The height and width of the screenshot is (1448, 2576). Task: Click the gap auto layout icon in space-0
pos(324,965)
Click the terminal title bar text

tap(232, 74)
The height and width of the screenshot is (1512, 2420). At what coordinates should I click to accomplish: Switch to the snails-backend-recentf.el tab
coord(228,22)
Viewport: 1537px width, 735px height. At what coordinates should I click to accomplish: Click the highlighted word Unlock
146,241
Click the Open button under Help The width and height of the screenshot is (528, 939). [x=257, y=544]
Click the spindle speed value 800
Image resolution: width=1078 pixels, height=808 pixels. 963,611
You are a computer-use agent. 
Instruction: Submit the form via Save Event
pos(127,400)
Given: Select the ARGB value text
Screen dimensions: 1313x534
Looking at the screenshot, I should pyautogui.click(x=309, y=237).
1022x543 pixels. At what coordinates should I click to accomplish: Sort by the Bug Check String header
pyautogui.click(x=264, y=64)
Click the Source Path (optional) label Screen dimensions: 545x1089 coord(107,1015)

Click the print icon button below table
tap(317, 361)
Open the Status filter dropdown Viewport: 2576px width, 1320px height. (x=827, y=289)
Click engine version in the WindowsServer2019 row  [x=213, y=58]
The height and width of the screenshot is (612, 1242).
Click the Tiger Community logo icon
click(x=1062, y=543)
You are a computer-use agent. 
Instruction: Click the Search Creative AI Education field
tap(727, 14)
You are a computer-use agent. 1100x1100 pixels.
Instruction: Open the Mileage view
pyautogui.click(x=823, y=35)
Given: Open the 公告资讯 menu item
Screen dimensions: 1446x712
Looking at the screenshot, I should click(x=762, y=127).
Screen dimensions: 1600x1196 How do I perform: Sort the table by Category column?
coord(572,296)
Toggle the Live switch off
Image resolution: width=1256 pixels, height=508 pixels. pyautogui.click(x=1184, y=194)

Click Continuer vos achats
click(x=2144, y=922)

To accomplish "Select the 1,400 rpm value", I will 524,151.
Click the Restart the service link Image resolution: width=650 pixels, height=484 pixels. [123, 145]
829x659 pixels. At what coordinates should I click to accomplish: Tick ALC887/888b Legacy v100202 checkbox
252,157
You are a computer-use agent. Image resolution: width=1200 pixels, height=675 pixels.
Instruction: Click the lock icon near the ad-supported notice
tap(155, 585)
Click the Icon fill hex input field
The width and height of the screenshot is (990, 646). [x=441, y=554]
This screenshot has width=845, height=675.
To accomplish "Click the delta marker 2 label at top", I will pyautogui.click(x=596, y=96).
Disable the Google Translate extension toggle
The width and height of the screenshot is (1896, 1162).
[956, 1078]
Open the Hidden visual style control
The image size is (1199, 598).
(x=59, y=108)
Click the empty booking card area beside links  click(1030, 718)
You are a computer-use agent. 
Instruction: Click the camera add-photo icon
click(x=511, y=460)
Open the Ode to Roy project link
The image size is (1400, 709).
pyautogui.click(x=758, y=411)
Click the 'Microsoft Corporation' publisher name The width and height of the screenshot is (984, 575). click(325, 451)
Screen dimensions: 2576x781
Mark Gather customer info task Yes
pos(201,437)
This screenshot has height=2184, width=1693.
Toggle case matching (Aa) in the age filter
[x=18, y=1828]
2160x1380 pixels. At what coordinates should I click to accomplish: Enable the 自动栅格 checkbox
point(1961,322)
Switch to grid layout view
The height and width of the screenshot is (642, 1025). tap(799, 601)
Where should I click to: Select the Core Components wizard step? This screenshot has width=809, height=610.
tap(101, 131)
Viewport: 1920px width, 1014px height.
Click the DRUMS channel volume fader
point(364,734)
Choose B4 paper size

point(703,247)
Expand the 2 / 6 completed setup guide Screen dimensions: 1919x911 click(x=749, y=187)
____
WHAT THE TASK ASKS => Can you write out the listing again from the line with "Click the print icon button below table" up to and including the line with "pyautogui.click(x=823, y=35)", keeping every request line and adding -123 to each coordinate in the answers?

FULL SOLUTION =>
Click the print icon button below table
tap(194, 238)
Open the Status filter dropdown Viewport: 2576px width, 1320px height. (x=704, y=166)
Click engine version in the WindowsServer2019 row  [x=90, y=-65]
The height and width of the screenshot is (612, 1242).
Click the Tiger Community logo icon
click(x=939, y=420)
You are a computer-use agent. 
Instruction: Click the Search Creative AI Education field
tap(604, -109)
You are a computer-use agent. 1100x1100 pixels.
Instruction: Open the Mileage view
pyautogui.click(x=700, y=-88)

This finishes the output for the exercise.